Speaker: KIYOTA Yoshiaki, President, Shuppan Nyususha
November 30, 2004
The publishing business has been steadily declining every year since its peak in 1996, and total sales in 2003 were down to the level of 1991. On the other hand, the number of new publications has been increasing, and approximately 75,000 titles are published every year. This contradiction is related to the condition of the publication/distribution system, which, while enabling publishers to publish in great numbers, is on the verge of collapse.
Trends from 70s to 80s: "Kei-Haku-Tan-Sho" plus "Tei" ("light, thin, short and small" plus "low" cost) (See Chart 1)

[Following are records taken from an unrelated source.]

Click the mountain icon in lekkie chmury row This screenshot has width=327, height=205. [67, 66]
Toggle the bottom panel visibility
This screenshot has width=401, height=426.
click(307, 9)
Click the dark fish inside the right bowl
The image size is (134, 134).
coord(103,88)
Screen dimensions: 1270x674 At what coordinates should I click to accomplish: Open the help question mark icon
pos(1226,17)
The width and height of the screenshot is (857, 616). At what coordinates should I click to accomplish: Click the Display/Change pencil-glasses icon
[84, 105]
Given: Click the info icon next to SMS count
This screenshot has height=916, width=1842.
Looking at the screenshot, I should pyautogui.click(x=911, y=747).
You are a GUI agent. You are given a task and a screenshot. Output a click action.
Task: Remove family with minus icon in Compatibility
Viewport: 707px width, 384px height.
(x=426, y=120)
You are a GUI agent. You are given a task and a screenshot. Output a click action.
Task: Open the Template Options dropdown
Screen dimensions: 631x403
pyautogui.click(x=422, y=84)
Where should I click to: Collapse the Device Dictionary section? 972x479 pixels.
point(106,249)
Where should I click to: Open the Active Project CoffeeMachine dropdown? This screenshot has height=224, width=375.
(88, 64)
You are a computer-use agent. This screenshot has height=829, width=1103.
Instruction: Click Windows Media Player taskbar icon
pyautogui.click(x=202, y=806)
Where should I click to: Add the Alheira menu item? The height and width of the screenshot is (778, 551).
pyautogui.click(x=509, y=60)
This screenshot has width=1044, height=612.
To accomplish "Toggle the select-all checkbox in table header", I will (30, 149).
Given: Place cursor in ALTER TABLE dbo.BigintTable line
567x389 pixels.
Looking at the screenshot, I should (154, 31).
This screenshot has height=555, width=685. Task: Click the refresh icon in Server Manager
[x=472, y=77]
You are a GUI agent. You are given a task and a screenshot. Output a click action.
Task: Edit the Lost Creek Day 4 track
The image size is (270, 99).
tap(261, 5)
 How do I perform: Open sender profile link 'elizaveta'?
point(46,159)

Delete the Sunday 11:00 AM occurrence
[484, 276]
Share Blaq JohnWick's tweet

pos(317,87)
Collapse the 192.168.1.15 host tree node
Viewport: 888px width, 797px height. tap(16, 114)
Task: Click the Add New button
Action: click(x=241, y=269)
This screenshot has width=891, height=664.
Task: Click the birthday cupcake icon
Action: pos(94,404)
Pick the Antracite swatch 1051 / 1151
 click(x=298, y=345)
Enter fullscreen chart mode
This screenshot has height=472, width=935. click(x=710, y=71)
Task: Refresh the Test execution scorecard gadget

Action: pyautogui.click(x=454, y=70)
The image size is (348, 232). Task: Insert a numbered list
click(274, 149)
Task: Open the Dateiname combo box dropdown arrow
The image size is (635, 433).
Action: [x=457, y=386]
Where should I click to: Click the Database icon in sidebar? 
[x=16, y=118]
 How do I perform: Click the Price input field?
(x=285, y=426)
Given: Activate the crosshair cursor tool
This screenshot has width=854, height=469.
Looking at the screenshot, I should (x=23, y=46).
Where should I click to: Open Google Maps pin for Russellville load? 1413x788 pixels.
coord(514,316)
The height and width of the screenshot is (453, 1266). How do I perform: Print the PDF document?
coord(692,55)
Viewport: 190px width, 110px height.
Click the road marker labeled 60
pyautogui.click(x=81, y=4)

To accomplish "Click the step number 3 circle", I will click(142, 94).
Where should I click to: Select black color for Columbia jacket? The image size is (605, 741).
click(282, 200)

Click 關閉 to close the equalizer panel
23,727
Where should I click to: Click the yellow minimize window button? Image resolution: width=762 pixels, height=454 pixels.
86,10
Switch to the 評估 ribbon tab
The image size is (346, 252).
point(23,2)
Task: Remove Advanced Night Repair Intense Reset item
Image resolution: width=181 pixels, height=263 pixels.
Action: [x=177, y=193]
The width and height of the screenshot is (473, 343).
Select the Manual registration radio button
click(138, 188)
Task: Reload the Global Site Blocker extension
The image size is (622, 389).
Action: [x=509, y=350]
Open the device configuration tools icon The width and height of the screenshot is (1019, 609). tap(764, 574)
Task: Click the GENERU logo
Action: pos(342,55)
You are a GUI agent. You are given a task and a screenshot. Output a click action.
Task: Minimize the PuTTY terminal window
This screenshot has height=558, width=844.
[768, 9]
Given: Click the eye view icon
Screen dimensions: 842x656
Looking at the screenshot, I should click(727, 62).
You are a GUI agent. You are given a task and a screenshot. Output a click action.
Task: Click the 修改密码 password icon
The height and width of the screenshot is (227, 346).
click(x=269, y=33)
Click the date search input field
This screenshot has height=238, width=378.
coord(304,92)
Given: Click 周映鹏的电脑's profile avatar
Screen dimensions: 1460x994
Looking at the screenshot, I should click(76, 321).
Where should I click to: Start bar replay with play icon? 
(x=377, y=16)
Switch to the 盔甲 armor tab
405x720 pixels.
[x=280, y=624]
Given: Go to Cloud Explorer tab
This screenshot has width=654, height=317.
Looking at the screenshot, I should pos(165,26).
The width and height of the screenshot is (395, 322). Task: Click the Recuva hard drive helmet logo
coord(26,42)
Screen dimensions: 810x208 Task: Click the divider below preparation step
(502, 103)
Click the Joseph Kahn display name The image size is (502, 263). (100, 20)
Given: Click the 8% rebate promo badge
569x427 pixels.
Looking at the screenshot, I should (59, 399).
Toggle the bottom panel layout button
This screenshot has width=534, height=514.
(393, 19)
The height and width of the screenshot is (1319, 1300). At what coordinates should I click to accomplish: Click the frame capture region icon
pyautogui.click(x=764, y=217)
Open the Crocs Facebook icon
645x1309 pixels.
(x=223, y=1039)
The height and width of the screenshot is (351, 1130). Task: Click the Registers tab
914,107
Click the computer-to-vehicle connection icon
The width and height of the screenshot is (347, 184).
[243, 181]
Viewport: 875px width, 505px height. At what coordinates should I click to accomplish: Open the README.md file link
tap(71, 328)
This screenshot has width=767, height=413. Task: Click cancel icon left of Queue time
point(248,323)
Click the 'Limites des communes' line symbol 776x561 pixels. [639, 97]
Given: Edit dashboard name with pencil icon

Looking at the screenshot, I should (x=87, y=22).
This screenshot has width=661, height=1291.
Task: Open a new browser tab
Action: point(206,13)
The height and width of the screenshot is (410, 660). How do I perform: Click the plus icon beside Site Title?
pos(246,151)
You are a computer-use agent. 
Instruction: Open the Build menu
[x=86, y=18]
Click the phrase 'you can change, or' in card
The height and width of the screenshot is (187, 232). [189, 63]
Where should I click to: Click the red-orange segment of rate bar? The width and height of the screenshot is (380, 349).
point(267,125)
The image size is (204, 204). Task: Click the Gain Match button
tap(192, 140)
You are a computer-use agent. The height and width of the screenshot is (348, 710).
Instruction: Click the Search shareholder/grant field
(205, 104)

"Kei-Haku-Tan-Sho" implies that lighter, thinner, shorter or smaller electronic products sell better. Putting this phrase in the context of the publication business, however, it refers to the trend toward mass production and mass consumption. Low cost is another important element. Bunko (paperbacks) became popular in the 1970s by moving away from the classics, the traditional genre for bunko, into the casual reading market. The "mook (book + magazine)" was another new type of casual reading matter. The proliferation of magazines---unique and/or subject specific--- also began in the 1980s. The sales of magazines surpassed that of books in 1980, and approximately 2,500 titles were published before the 1990s. This trend continues today, and the system of publication/distribution/sales is constructed in favor of mass production and mass consumption.
Publishers, Bookstores and Distributors: Unique Flow of Money and Books (See Chart 2)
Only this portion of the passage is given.